Argumentation Schemes Book

Posted by simon on November 26, 2008

A new monograph on Argumentation Schemes co-authored by Doug Walton (Windsor), Fabrizio Macagno (Milan) and Chris Reed, and published by CUP is now out and available.

This book provides a systematic analysis of many common argumentation schemes and a compendium of 96 schemes. The study of these schemes, or forms of argument that capture stereotypical patterns of human reasoning, is at the core of argumentation research. Surveying all aspects of argumentation schemes from the ground up, the book takes the reader from the elementary exposition in the first chapter to the latest state of the art in the research efforts to formalize and classify the schemes, outlined in the last chapter. It provides a systematic and comprehensive account, with notation suitable for computational applications that increasingly make use of argumentation schemes.

Bart Verheij visiting

Posted by simon on November 19, 2008

 

Bart Verheij, from the AI department at the University of Groningen is visiting us for a couple of days. He is delivering a seminar on Waking Up from the Logical Dream, Or: Argumentation as a Content-Driven Activity at 12 noon today in Wolfson.

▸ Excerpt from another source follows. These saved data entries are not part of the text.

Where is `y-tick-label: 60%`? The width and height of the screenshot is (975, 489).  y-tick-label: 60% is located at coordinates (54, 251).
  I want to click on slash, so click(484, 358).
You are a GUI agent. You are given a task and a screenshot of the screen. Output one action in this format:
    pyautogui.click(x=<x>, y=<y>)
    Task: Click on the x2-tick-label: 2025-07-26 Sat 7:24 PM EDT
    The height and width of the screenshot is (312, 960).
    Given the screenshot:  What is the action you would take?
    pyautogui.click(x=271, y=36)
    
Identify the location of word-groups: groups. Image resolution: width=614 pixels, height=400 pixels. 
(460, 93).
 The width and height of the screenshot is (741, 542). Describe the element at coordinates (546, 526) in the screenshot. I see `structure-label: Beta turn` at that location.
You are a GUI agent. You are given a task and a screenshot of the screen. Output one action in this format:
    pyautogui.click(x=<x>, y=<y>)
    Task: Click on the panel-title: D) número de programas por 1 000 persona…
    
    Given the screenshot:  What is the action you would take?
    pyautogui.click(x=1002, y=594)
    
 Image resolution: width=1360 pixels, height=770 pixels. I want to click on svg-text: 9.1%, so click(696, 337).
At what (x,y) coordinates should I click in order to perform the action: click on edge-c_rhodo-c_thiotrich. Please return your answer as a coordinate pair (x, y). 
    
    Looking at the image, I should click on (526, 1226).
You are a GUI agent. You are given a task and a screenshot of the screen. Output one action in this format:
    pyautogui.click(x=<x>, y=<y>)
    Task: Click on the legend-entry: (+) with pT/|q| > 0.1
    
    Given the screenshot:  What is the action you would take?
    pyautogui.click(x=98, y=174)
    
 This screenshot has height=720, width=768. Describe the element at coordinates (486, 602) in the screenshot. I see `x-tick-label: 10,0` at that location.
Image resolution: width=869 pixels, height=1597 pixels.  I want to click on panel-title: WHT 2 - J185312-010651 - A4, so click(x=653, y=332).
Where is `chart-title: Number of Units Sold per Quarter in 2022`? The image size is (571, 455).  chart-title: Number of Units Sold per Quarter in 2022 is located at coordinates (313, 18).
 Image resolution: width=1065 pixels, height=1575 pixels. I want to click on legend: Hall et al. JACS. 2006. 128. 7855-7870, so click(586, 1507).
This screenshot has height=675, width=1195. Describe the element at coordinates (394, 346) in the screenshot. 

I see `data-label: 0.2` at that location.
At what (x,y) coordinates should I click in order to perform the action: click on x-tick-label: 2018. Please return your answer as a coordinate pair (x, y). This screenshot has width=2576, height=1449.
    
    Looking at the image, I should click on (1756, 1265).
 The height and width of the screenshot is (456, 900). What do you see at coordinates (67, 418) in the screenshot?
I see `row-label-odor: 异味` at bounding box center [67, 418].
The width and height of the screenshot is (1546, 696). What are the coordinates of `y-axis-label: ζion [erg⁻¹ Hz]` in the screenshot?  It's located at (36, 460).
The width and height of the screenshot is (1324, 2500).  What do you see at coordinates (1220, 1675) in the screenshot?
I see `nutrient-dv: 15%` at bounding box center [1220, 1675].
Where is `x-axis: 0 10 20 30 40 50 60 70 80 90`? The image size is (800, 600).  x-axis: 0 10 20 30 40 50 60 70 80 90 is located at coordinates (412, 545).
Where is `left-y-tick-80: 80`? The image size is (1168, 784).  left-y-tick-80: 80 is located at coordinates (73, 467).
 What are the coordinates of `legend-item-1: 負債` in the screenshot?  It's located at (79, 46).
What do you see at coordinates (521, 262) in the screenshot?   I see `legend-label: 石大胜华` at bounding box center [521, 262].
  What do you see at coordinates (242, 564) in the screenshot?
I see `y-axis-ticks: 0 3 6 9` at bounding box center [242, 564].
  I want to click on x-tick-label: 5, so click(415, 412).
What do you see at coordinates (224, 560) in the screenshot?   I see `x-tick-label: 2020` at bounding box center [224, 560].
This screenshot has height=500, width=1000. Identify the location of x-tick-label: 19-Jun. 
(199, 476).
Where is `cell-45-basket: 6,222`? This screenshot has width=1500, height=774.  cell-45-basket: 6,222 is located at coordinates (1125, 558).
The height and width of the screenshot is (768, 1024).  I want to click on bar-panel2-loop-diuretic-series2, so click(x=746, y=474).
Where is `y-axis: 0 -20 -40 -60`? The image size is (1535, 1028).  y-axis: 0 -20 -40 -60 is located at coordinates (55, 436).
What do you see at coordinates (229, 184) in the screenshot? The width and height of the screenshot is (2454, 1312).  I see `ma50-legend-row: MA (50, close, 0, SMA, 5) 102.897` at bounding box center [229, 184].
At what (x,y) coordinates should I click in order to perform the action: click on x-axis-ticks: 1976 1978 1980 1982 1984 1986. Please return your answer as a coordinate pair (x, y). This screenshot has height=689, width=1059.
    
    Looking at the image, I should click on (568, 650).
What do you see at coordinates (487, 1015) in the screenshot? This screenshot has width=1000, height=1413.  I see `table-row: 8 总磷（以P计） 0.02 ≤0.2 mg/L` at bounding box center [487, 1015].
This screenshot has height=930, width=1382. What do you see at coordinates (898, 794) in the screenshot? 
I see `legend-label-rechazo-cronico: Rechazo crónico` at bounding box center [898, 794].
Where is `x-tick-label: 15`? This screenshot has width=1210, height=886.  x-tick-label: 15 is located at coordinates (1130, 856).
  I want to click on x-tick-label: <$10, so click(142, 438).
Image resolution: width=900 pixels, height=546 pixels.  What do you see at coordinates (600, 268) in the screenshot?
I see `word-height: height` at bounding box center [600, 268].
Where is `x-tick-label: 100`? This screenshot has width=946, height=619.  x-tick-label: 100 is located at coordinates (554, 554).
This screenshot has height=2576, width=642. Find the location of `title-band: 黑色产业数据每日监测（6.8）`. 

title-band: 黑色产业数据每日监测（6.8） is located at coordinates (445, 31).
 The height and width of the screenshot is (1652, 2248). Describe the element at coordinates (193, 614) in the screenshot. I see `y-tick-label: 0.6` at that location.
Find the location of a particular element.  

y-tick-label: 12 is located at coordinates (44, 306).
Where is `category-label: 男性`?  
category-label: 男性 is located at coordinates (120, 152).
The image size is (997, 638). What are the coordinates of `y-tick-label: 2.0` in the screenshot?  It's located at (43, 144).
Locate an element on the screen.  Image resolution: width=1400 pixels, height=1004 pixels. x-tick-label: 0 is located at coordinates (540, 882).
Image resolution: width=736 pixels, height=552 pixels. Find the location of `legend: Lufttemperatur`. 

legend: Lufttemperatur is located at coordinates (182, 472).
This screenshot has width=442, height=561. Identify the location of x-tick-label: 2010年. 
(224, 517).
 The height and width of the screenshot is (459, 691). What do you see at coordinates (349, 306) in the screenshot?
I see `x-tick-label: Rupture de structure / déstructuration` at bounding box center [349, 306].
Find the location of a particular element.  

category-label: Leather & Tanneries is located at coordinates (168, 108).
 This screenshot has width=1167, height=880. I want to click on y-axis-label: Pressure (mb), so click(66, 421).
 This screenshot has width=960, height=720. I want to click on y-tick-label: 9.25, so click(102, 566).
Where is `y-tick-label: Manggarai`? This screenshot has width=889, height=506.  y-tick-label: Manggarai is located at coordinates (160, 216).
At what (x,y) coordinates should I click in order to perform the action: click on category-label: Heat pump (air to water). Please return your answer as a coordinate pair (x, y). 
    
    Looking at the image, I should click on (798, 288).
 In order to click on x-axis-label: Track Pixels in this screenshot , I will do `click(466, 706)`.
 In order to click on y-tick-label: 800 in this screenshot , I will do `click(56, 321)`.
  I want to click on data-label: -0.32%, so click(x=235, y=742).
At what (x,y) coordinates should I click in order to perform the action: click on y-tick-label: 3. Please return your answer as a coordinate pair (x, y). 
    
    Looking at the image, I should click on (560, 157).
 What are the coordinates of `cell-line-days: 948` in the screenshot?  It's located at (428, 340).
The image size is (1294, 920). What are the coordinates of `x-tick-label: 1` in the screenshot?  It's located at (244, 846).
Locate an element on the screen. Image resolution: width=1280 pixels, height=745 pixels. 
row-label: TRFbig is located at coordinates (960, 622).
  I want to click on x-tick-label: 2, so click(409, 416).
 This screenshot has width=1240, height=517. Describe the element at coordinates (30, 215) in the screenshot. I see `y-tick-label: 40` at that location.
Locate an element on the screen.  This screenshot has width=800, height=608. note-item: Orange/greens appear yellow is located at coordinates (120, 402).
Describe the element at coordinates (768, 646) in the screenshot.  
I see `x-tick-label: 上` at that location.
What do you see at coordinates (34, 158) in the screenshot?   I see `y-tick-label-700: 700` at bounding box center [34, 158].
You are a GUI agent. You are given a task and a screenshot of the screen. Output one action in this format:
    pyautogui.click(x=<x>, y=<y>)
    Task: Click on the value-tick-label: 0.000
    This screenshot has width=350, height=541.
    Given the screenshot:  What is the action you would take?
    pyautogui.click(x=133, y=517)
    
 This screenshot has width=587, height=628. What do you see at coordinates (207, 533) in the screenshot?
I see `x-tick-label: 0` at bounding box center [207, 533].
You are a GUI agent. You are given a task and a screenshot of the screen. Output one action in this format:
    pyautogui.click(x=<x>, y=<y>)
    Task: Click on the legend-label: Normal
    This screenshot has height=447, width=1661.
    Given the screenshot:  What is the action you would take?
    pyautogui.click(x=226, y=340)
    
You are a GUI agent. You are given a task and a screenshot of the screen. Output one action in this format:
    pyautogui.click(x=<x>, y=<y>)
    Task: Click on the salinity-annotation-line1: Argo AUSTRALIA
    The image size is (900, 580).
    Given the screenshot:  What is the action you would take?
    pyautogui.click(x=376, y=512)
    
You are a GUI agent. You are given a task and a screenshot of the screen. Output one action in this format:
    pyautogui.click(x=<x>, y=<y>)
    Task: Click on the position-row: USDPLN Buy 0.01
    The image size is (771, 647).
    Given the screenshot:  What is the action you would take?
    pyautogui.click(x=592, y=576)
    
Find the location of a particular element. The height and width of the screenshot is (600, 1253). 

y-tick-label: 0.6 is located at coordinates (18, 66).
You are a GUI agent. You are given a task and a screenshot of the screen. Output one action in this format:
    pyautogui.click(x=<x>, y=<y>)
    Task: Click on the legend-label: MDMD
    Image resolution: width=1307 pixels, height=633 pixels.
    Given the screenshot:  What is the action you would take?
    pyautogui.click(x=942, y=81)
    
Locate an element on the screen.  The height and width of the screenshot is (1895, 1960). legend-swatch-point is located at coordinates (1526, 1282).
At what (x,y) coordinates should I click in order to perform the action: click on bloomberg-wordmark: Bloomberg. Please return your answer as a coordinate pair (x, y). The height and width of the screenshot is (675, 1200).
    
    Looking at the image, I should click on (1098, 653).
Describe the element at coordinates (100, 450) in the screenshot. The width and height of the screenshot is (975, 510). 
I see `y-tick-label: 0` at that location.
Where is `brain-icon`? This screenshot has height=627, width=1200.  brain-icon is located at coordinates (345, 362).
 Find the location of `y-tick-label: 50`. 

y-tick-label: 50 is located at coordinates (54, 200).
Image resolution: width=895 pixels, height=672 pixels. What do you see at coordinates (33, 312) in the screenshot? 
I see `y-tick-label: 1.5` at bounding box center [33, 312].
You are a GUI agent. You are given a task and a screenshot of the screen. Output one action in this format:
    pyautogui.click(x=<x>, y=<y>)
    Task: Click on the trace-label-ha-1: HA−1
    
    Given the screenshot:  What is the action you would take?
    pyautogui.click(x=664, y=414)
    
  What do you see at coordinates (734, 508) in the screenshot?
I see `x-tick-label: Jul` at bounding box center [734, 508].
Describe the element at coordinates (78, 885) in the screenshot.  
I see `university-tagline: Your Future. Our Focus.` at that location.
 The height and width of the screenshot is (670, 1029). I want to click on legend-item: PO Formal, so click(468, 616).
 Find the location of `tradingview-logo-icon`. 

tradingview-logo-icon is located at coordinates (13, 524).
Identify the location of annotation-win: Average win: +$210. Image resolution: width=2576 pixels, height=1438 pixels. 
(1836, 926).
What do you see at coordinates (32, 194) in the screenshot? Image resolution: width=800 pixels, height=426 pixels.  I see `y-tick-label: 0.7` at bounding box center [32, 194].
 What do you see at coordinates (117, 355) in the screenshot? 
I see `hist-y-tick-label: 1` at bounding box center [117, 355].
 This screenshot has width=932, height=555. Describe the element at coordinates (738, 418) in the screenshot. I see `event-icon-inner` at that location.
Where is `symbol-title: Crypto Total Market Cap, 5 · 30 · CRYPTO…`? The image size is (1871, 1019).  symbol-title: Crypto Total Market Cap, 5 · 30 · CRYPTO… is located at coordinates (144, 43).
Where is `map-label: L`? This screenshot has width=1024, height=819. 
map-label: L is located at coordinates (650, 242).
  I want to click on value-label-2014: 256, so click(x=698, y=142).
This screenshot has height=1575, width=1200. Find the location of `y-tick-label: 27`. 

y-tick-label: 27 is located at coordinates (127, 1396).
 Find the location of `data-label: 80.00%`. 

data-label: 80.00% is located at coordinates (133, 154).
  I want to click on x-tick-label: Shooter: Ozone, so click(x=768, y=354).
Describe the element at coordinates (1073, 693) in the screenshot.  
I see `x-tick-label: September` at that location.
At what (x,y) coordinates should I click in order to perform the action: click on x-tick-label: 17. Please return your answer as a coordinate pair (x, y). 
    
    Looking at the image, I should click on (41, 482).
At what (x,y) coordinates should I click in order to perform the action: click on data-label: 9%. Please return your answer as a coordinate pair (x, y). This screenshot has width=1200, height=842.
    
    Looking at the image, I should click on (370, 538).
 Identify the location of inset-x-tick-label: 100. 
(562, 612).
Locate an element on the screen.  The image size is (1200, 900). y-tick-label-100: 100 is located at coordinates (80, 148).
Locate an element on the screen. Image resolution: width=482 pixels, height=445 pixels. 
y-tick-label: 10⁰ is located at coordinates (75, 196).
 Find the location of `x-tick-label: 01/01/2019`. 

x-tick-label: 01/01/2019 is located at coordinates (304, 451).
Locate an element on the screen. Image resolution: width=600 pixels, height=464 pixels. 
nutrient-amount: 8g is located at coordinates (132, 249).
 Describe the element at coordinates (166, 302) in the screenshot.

Waking Up from the Logical Dream, Or: Argumentation as a Content-Driven Activity – Bart Verheij

Imagine yourself being in court, having to defend your innocence of a serious crime. Let’s suppose that your defense fails, and you end up behind bars. Was it your – probably imperfect – control of the logic of argumentation that made you lose? Or, was the problem more a matter of content, for instance, your unconvincing alibi, or lack of knowledge of the law?

This talk will use the recent advances in the logic of argumentation as a starting point, continuing to the hard issue of understanding how much logic is helpful for argumentation. In the talk, the issue is addressed from the perspectives of argumentation software and of argumentation schemes. It will become clear that Toulmin’s research agenda (dating from the 1950s) is still relevant.